[Start of Attachment]

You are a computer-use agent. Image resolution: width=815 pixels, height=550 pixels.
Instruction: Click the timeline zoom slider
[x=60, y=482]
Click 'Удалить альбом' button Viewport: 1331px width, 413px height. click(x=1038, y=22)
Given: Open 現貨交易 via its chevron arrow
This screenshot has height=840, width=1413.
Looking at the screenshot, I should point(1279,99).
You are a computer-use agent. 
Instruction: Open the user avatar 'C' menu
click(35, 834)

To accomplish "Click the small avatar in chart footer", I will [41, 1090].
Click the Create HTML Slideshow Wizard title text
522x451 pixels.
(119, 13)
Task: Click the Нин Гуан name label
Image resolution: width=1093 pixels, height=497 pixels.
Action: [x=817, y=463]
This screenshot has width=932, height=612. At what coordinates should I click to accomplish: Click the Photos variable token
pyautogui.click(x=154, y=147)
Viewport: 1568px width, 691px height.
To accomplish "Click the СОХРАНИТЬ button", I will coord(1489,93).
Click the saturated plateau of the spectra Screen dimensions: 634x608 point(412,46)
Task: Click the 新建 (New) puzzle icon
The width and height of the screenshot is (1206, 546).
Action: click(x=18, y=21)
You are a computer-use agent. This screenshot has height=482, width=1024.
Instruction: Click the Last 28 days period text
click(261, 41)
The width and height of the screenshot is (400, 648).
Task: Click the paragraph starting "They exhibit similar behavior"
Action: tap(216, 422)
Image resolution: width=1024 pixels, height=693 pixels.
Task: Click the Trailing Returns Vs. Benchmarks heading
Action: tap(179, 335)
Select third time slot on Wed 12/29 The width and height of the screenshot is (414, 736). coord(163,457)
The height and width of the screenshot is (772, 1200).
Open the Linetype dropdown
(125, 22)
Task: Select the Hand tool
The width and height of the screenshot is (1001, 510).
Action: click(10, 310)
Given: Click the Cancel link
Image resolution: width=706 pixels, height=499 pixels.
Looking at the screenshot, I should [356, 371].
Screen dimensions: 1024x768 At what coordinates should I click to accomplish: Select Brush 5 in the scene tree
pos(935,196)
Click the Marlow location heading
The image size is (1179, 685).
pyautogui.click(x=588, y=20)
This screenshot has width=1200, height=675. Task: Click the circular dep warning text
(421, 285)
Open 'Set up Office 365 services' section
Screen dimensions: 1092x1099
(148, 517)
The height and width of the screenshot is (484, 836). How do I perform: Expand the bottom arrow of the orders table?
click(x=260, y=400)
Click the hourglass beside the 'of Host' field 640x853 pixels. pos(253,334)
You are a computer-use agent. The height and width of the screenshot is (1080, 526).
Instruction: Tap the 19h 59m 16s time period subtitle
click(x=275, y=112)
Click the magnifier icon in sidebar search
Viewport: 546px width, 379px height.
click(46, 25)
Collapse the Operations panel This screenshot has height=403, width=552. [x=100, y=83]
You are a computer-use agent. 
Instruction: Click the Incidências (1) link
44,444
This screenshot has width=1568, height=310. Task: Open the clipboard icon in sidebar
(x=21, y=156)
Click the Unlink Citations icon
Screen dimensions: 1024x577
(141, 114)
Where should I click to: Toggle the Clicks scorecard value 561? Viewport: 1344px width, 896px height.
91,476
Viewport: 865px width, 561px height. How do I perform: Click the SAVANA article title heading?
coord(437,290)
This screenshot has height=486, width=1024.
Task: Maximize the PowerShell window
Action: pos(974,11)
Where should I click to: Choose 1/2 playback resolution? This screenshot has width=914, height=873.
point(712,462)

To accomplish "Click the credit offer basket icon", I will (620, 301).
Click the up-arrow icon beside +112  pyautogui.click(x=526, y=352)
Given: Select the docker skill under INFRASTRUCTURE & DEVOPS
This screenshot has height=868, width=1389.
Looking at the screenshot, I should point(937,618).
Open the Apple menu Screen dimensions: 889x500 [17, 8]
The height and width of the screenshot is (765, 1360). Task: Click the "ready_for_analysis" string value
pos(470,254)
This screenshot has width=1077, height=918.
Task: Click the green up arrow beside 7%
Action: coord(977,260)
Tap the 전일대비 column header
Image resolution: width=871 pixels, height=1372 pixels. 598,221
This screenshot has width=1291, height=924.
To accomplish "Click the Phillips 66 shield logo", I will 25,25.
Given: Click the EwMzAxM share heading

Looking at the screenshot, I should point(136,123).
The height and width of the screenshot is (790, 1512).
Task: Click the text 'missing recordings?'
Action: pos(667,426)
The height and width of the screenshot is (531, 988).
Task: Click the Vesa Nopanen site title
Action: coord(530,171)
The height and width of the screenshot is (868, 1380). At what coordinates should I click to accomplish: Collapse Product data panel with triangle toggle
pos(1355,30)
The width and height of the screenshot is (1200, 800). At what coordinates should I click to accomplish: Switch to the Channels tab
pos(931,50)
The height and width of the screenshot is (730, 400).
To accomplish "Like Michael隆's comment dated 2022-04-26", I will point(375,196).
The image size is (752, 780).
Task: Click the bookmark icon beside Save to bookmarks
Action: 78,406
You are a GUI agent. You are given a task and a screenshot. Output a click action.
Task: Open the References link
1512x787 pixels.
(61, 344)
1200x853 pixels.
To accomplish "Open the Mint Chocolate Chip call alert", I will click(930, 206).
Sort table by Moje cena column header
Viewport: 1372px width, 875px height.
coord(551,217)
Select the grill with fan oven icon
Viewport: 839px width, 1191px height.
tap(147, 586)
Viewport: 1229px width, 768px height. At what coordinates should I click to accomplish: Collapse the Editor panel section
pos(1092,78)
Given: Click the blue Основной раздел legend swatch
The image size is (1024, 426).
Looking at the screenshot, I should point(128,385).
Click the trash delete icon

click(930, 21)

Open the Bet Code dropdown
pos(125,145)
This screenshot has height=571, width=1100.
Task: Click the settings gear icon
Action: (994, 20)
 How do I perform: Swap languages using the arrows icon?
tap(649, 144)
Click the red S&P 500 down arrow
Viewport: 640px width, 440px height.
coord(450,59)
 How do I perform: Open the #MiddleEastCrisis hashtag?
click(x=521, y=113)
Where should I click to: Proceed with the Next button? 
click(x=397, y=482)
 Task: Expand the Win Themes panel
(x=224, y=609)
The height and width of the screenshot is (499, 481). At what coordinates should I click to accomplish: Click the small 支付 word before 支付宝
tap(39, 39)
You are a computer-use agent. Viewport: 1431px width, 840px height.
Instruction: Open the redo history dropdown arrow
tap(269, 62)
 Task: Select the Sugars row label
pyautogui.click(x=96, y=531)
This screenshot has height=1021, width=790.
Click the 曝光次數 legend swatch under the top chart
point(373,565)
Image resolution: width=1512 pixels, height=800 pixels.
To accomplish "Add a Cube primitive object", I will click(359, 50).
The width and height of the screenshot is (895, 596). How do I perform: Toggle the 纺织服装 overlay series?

[End of Attachment]

Exercise:
The required result is an identical copy of the records above.

Solution for this problem:
You are a computer-use agent. Image resolution: width=815 pixels, height=550 pixels.
Instruction: Click the timeline zoom slider
[x=60, y=482]
Click 'Удалить альбом' button Viewport: 1331px width, 413px height. click(x=1038, y=22)
Given: Open 現貨交易 via its chevron arrow
This screenshot has height=840, width=1413.
Looking at the screenshot, I should point(1279,99).
You are a computer-use agent. 
Instruction: Open the user avatar 'C' menu
click(35, 834)

To accomplish "Click the small avatar in chart footer", I will [41, 1090].
Click the Create HTML Slideshow Wizard title text
522x451 pixels.
(119, 13)
Task: Click the Нин Гуан name label
Image resolution: width=1093 pixels, height=497 pixels.
Action: [x=817, y=463]
This screenshot has width=932, height=612. At what coordinates should I click to accomplish: Click the Photos variable token
pyautogui.click(x=154, y=147)
Viewport: 1568px width, 691px height.
To accomplish "Click the СОХРАНИТЬ button", I will coord(1489,93).
Click the saturated plateau of the spectra Screen dimensions: 634x608 point(412,46)
Task: Click the 新建 (New) puzzle icon
The width and height of the screenshot is (1206, 546).
Action: click(x=18, y=21)
You are a computer-use agent. This screenshot has height=482, width=1024.
Instruction: Click the Last 28 days period text
click(261, 41)
The width and height of the screenshot is (400, 648).
Task: Click the paragraph starting "They exhibit similar behavior"
Action: tap(216, 422)
Image resolution: width=1024 pixels, height=693 pixels.
Task: Click the Trailing Returns Vs. Benchmarks heading
Action: tap(179, 335)
Select third time slot on Wed 12/29 The width and height of the screenshot is (414, 736). coord(163,457)
The height and width of the screenshot is (772, 1200).
Open the Linetype dropdown
(125, 22)
Task: Select the Hand tool
The width and height of the screenshot is (1001, 510).
Action: click(10, 310)
Given: Click the Cancel link
Image resolution: width=706 pixels, height=499 pixels.
Looking at the screenshot, I should [356, 371].
Screen dimensions: 1024x768 At what coordinates should I click to accomplish: Select Brush 5 in the scene tree
pos(935,196)
Click the Marlow location heading
The image size is (1179, 685).
pyautogui.click(x=588, y=20)
This screenshot has width=1200, height=675. Task: Click the circular dep warning text
(421, 285)
Open 'Set up Office 365 services' section
Screen dimensions: 1092x1099
(148, 517)
The height and width of the screenshot is (484, 836). How do I perform: Expand the bottom arrow of the orders table?
click(x=260, y=400)
Click the hourglass beside the 'of Host' field 640x853 pixels. pos(253,334)
You are a computer-use agent. The height and width of the screenshot is (1080, 526).
Instruction: Tap the 19h 59m 16s time period subtitle
click(x=275, y=112)
Click the magnifier icon in sidebar search
Viewport: 546px width, 379px height.
click(46, 25)
Collapse the Operations panel This screenshot has height=403, width=552. [x=100, y=83]
You are a computer-use agent. 
Instruction: Click the Incidências (1) link
44,444
This screenshot has width=1568, height=310. Task: Open the clipboard icon in sidebar
(x=21, y=156)
Click the Unlink Citations icon
Screen dimensions: 1024x577
(141, 114)
Where should I click to: Toggle the Clicks scorecard value 561? Viewport: 1344px width, 896px height.
91,476
Viewport: 865px width, 561px height. How do I perform: Click the SAVANA article title heading?
coord(437,290)
This screenshot has height=486, width=1024.
Task: Maximize the PowerShell window
Action: pos(974,11)
Where should I click to: Choose 1/2 playback resolution? This screenshot has width=914, height=873.
point(712,462)

To accomplish "Click the credit offer basket icon", I will (620, 301).
Click the up-arrow icon beside +112  pyautogui.click(x=526, y=352)
Given: Select the docker skill under INFRASTRUCTURE & DEVOPS
This screenshot has height=868, width=1389.
Looking at the screenshot, I should point(937,618).
Open the Apple menu Screen dimensions: 889x500 [17, 8]
The height and width of the screenshot is (765, 1360). Task: Click the "ready_for_analysis" string value
pos(470,254)
This screenshot has width=1077, height=918.
Task: Click the green up arrow beside 7%
Action: coord(977,260)
Tap the 전일대비 column header
Image resolution: width=871 pixels, height=1372 pixels. 598,221
This screenshot has width=1291, height=924.
To accomplish "Click the Phillips 66 shield logo", I will 25,25.
Given: Click the EwMzAxM share heading

Looking at the screenshot, I should point(136,123).
The height and width of the screenshot is (790, 1512).
Task: Click the text 'missing recordings?'
Action: pos(667,426)
The height and width of the screenshot is (531, 988).
Task: Click the Vesa Nopanen site title
Action: coord(530,171)
The height and width of the screenshot is (868, 1380). At what coordinates should I click to accomplish: Collapse Product data panel with triangle toggle
pos(1355,30)
The width and height of the screenshot is (1200, 800). At what coordinates should I click to accomplish: Switch to the Channels tab
pos(931,50)
The height and width of the screenshot is (730, 400).
To accomplish "Like Michael隆's comment dated 2022-04-26", I will point(375,196).
The image size is (752, 780).
Task: Click the bookmark icon beside Save to bookmarks
Action: 78,406
You are a GUI agent. You are given a task and a screenshot. Output a click action.
Task: Open the References link
1512x787 pixels.
(61, 344)
1200x853 pixels.
To accomplish "Open the Mint Chocolate Chip call alert", I will click(930, 206).
Sort table by Moje cena column header
Viewport: 1372px width, 875px height.
coord(551,217)
Select the grill with fan oven icon
Viewport: 839px width, 1191px height.
tap(147, 586)
Viewport: 1229px width, 768px height. At what coordinates should I click to accomplish: Collapse the Editor panel section
pos(1092,78)
Given: Click the blue Основной раздел legend swatch
The image size is (1024, 426).
Looking at the screenshot, I should point(128,385).
Click the trash delete icon

click(930, 21)

Open the Bet Code dropdown
pos(125,145)
This screenshot has height=571, width=1100.
Task: Click the settings gear icon
Action: (994, 20)
 How do I perform: Swap languages using the arrows icon?
tap(649, 144)
Click the red S&P 500 down arrow
Viewport: 640px width, 440px height.
coord(450,59)
 How do I perform: Open the #MiddleEastCrisis hashtag?
click(x=521, y=113)
Where should I click to: Proceed with the Next button? 
click(x=397, y=482)
 Task: Expand the Win Themes panel
(x=224, y=609)
The height and width of the screenshot is (499, 481). At what coordinates should I click to accomplish: Click the small 支付 word before 支付宝
tap(39, 39)
You are a computer-use agent. Viewport: 1431px width, 840px height.
Instruction: Open the redo history dropdown arrow
tap(269, 62)
 Task: Select the Sugars row label
pyautogui.click(x=96, y=531)
This screenshot has height=1021, width=790.
Click the 曝光次數 legend swatch under the top chart
point(373,565)
Image resolution: width=1512 pixels, height=800 pixels.
To accomplish "Add a Cube primitive object", I will click(359, 50).
The width and height of the screenshot is (895, 596). How do I perform: Toggle the 纺织服装 overlay series?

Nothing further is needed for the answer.